Now I don't know what to think of this proposal, although I have some immediate reflexive reactions. I don't like that it comes from John Fund as opposed to, say, Joe Stiglitz. But what's important from my perspective is not the specifics of the proposal -- it's that the financials are thinking seriously about regularatory reform, and they are clearly thinking big.
“I think the crisis is over,” Mack said in yesterday’s interview. “What I worry about is that we lose momentum with some of the regulatory changes that we need to go through.”
Uh-oh.
Sherter concludes with some of his own thoughts on the issue (links in the original article):
As finance envelops the earth, the shifting economic, political and legal plates have left regulatory chasms. U.S. officials want to bridge them by simplifying things, perhaps by forming a noble Round Table of regulators and a separate consumer protection agency. That’s a start. Yet they could do more.

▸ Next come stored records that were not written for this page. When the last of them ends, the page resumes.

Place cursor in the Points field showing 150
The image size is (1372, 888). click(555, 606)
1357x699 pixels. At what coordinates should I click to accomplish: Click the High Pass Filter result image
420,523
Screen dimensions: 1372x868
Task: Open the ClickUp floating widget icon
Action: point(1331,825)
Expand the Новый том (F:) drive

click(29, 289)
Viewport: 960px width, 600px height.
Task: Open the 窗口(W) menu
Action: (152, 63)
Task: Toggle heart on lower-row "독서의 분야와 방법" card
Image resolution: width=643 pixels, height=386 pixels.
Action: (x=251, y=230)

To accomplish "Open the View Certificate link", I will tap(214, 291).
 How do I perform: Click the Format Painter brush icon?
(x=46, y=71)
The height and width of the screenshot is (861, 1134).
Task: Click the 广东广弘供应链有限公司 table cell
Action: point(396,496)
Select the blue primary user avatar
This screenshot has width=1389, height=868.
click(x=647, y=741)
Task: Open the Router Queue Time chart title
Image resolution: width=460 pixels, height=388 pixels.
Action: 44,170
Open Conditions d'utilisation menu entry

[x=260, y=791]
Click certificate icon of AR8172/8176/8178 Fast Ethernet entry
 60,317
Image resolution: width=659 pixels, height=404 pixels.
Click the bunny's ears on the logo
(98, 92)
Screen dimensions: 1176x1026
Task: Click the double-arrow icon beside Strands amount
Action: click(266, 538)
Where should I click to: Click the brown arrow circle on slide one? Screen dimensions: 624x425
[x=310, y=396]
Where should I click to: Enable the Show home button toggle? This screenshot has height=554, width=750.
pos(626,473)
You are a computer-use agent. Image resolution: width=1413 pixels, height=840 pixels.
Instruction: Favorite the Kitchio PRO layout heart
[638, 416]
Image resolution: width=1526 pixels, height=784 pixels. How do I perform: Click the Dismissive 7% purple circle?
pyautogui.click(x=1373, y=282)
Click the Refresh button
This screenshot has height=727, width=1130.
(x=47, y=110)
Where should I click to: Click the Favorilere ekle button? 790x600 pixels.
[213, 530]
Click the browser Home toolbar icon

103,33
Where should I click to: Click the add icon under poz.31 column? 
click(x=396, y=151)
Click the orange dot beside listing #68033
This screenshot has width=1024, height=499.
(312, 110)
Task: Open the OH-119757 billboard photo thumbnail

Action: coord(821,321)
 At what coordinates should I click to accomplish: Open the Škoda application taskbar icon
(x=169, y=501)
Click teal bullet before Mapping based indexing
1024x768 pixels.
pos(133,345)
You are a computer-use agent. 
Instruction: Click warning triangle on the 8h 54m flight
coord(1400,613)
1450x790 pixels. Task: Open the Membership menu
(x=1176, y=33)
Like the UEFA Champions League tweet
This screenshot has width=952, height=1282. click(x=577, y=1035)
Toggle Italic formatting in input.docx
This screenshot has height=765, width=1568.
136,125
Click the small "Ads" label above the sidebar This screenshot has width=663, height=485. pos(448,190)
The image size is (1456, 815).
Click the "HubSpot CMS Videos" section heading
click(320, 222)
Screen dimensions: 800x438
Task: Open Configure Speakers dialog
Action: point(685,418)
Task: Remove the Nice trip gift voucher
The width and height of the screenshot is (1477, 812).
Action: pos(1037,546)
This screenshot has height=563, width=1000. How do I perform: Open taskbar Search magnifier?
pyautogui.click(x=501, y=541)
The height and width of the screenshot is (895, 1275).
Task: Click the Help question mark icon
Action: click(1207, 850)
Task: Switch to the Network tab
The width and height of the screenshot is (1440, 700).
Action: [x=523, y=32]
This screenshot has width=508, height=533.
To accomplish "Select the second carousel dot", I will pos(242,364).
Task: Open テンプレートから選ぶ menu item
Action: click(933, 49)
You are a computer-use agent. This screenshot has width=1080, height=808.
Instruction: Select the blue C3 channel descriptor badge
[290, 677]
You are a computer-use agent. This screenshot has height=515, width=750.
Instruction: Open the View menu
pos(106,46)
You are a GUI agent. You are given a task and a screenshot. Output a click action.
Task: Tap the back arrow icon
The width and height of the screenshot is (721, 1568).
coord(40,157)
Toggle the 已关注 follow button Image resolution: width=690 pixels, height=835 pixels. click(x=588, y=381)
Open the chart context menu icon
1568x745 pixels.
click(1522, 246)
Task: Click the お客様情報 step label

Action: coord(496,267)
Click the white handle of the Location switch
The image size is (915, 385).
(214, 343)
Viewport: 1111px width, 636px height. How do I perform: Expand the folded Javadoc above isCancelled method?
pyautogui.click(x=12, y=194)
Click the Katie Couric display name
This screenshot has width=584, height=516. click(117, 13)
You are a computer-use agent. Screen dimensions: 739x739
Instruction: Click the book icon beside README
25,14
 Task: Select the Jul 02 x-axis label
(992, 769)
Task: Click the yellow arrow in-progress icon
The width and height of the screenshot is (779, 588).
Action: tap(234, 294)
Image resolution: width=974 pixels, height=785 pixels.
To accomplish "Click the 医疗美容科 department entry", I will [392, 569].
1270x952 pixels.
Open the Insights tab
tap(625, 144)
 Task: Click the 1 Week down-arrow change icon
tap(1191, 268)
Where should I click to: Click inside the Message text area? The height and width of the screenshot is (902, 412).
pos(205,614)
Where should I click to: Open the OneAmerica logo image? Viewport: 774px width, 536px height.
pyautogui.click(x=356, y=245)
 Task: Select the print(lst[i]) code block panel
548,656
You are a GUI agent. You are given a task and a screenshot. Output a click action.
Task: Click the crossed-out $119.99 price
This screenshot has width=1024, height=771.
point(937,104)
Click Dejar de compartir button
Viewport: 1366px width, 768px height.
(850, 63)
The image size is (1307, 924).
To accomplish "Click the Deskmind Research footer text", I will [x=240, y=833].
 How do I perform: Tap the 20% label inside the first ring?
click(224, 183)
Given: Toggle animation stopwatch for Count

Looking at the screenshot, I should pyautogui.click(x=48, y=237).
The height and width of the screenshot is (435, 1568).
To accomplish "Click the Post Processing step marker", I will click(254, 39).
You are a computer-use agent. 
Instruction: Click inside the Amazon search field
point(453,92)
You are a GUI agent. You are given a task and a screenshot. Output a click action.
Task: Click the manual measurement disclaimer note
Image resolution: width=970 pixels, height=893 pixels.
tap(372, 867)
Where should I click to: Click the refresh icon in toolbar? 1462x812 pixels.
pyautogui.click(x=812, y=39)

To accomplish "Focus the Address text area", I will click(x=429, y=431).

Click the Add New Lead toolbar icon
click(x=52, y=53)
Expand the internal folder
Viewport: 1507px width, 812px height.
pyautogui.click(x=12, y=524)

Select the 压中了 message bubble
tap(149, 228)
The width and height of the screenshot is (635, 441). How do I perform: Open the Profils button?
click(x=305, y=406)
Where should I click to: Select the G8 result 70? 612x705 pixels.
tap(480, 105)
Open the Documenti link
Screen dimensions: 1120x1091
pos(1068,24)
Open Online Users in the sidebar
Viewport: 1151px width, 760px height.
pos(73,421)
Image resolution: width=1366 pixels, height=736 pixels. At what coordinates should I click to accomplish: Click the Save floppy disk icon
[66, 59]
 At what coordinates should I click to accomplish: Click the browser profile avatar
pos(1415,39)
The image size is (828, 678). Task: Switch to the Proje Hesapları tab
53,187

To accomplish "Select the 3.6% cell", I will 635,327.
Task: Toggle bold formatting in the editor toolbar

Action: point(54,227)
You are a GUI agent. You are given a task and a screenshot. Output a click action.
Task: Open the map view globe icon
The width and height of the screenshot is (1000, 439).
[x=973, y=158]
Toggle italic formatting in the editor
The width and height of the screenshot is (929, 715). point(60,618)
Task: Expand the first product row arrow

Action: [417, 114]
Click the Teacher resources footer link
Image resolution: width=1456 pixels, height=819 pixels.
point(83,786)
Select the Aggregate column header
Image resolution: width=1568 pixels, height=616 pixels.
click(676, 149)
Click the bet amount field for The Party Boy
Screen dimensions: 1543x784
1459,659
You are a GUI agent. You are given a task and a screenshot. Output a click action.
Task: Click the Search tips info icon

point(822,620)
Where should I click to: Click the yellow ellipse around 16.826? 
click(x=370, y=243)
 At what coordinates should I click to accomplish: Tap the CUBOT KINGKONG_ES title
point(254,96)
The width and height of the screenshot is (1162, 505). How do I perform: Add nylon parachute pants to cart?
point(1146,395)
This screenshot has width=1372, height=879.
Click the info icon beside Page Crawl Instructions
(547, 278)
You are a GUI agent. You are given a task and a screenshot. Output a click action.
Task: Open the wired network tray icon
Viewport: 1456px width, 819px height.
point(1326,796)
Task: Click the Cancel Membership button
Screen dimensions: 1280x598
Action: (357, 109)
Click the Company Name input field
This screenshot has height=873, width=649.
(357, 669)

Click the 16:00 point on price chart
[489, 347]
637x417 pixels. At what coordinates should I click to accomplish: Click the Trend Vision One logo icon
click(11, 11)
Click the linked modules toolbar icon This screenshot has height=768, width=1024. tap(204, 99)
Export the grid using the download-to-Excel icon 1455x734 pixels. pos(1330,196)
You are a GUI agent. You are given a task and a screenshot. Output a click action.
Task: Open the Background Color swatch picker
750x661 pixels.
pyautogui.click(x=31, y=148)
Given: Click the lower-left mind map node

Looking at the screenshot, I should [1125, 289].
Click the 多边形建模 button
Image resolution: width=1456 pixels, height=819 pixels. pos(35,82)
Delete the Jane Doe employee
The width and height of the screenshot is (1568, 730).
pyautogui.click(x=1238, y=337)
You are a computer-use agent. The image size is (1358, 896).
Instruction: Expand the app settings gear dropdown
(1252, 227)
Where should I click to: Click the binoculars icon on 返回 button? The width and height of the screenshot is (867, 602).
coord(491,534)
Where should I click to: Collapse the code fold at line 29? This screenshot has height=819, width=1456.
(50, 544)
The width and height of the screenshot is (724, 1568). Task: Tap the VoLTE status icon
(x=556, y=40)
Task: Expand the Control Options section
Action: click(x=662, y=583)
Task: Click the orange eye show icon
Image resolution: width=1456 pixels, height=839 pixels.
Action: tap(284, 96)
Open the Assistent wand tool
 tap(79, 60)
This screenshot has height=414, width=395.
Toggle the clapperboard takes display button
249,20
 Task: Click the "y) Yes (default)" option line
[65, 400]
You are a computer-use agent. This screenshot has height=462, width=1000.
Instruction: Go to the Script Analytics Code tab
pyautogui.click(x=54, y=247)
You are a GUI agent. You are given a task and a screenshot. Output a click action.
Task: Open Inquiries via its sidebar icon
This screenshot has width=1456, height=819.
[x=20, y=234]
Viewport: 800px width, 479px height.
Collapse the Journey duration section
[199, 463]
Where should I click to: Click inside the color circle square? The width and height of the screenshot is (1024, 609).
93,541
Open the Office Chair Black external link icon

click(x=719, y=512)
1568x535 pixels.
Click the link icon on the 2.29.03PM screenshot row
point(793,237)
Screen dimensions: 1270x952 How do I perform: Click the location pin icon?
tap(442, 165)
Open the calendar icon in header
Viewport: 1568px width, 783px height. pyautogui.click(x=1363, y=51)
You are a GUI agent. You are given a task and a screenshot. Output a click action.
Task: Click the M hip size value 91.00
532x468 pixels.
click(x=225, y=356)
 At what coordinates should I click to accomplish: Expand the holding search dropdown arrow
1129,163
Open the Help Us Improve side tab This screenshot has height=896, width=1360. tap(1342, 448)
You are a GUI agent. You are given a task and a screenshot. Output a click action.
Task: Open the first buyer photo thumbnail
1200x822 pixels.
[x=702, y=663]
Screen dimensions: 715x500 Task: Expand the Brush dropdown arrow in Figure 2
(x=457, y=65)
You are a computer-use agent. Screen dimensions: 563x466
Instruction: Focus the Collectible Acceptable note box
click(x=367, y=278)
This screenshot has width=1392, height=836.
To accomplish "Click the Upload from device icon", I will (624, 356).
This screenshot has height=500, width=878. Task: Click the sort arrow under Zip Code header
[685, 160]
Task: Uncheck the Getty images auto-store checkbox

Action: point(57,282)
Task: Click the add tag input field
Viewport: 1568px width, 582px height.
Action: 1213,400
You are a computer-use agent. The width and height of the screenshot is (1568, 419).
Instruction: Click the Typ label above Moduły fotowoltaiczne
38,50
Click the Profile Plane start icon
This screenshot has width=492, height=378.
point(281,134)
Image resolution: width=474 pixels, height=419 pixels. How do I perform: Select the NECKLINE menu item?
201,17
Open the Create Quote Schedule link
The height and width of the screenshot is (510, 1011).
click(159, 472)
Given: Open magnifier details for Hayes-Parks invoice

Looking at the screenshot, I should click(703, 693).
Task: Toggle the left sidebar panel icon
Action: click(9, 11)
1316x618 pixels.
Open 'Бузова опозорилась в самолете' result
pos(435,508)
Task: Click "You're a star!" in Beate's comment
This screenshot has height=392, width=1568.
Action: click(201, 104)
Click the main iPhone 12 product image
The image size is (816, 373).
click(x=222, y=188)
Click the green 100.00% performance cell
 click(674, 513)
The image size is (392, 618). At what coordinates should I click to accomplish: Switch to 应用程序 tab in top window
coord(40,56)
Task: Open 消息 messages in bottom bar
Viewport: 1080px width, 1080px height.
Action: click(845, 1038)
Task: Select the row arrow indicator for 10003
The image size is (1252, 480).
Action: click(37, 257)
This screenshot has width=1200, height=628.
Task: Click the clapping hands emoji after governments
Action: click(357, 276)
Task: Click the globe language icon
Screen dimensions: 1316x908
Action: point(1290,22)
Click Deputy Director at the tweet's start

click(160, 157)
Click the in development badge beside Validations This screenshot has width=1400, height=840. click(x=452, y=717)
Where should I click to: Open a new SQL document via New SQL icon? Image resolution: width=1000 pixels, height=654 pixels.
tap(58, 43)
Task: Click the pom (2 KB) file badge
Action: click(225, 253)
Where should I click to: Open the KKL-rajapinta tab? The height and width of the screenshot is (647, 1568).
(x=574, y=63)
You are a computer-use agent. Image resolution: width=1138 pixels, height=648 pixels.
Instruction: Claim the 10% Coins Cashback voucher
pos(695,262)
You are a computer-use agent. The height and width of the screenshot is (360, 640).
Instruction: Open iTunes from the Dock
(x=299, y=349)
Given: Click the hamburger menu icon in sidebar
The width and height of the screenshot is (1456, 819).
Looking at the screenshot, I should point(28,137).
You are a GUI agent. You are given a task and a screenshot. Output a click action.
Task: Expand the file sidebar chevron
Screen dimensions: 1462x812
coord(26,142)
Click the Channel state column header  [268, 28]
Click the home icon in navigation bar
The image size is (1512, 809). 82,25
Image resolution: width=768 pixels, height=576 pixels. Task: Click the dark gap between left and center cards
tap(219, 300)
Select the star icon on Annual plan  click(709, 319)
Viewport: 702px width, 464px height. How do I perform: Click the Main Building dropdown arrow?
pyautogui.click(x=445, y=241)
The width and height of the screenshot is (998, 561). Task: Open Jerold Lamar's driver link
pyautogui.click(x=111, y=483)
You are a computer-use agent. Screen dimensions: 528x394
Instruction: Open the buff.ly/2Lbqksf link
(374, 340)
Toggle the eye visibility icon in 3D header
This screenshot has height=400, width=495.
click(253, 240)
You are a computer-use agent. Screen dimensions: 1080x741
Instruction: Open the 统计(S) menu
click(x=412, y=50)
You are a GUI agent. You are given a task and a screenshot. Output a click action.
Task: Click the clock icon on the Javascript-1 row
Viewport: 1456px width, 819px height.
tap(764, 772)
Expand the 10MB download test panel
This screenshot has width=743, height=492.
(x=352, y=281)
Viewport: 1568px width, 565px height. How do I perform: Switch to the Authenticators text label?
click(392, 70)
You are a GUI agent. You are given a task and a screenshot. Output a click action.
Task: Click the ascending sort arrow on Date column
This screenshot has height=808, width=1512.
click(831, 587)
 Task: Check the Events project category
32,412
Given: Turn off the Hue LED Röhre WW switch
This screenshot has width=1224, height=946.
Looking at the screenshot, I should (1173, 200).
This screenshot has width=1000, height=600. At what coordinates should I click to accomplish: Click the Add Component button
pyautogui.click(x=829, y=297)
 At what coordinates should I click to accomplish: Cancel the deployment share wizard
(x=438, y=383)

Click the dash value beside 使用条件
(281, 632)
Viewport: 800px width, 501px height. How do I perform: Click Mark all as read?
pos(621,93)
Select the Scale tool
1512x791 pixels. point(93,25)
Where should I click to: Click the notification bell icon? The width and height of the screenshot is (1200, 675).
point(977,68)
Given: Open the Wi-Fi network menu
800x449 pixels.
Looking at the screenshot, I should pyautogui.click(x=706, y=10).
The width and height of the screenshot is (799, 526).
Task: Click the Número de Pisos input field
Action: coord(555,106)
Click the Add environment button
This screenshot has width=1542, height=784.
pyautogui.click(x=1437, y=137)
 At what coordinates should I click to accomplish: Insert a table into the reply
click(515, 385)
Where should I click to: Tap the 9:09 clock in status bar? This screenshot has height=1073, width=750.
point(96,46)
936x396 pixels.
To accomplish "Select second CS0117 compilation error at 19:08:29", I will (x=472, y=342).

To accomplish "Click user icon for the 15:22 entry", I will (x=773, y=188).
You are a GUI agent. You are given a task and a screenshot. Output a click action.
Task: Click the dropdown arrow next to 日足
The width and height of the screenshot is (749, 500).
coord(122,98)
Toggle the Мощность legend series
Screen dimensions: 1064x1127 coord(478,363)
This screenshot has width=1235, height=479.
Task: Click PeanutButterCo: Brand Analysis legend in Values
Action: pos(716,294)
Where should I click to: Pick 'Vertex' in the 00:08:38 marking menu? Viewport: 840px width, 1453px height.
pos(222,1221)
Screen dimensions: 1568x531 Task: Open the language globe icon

Instead of merely combining the sieve-like OCC and OTS into a single banking and thrift supervisor, as has been proposed, it could consolidate all five agencies that oversee depository institutions. When everyone’s accountable, no one is. That might also ease the turf fights that hobble regulation. Another worthy cause would be to end the practice of financial institutions funding the very agencies charged with watching them, an invitation to “regulatory capture.” Most important, our political class should banish the thoroughly bebunked notion that markets can groom themselves.
That's worth thinking about. Whatever you conclude about the proposal, you should conclude this: change is in the air, and it is time to educate ourselves about regularation before others who claim to know it all impose their proposals on us.